Dirk V (1061—91), zoon en opvolger van Floris I, was bij diens dood in 1061 nog minderjarig. Daarvan maakte bisschop Willem van Utrecht gebruik om de aanspraken van zijn voorgangers te hernieuwen. Keizer Hendrik IV schonk 1064 den Utrechtschen bisschop, Willem van Gelre, het graafschap langs de oevers van den Rijn en in Westflinge, met inbegrip van de Egmondsche abdij, zooals Dirk III dat bezeten had. Van nu af aan maakte het graafschap een geweldige crisis door. Dirks stiefvader, Robert de Vries, Vlaamsche gravenzoon, was de „graaf der wateren” en Dirk hield niet veel meer over dan het luttele bezit van een paar eilanden bezuiden de Maas.
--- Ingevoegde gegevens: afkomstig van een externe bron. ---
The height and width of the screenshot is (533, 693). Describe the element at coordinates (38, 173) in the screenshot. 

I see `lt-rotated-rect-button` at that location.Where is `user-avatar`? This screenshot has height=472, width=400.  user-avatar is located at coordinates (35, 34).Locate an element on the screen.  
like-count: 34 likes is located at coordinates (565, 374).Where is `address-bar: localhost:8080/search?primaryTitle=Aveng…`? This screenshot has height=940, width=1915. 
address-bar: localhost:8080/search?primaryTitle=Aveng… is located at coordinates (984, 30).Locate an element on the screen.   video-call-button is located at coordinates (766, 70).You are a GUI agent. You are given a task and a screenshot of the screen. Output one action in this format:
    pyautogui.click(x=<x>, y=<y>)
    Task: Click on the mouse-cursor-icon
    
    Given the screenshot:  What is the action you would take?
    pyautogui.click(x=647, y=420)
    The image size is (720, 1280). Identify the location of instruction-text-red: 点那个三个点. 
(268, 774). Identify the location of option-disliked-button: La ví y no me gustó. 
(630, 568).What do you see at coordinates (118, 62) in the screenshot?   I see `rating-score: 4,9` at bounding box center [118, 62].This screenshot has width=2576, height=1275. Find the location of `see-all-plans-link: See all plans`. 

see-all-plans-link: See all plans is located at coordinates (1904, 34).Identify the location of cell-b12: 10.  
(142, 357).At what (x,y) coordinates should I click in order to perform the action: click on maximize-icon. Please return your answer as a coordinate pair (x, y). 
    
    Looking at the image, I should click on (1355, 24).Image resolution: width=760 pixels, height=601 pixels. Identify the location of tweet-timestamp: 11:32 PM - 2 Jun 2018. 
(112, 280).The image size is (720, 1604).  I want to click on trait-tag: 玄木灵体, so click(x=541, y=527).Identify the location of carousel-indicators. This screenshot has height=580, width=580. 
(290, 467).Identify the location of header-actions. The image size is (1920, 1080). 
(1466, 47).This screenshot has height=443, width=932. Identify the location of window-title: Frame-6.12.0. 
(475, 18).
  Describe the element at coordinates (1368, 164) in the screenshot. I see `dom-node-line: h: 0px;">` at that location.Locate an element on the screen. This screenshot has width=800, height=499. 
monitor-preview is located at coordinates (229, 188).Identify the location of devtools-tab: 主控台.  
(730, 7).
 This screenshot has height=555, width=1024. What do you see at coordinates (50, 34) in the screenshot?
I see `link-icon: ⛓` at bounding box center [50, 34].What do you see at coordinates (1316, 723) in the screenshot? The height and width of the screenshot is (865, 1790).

Maar toen Robert de Vries in 1076 na langen strijd in het bezit van het graafschap Vlaanderen was gekomen en Godfried met den Bult, ’s keizers trouwe steun, te Delft was vermoord, toen brak het oogenblik van herstel aan. In 1085 had Dirk dat geheel en al bereikt. Zelfs had hij de voldoening gesmaakt bisschop Koenraad in het slot IJselmonde gevangen te nemen. Zes jaar rustige regeering over het herstelde graafschap stonden hem nog te wachten. In 1091 volgde zijn zoon, Floris II (1091—1122) op.

Dirk VI (1122—1157) en diens kleinzoon Dirk VII (1190—1203) zijn geen van beiden figuren geweest, die voor de groote lijnen van Holland’s geschiedenis belangrijk zijn. De grootvader had 1132 bijna West-Friesland verloren zien gaan, door den opstand onder zijn jongeren broer, Floris den Zwarte, heeft verder zijn Stichtsche veeten-bestaan door een Palestijnsche bedevaart onderbroken, maar kon toch het door Koenraad III aan den Utrechtschen bisschop 1138 geschonken Oostergoo en Westergoo niet terugkrijgen. — De kleinzoon heeft in zijn dertienjarige regeering een dergelijken opstand der Westfriezen onder zijn jongeren broeder Willem I weten te beëindigen, tegen Vlaanderen zijn Geervliet-tol krachtig verdedigd, in het Sticht zich met de bisschopsbenoeming bemoeid en ook daar geoorloogd (1198—1203) echter zonder veel succes, want hij werd gevangen genomen en stierf in het jaar van zijn bevrijding. Tusschen beide Dirken in staat Floris II. Dirk VII werd opgevolgd door Ada van Holland.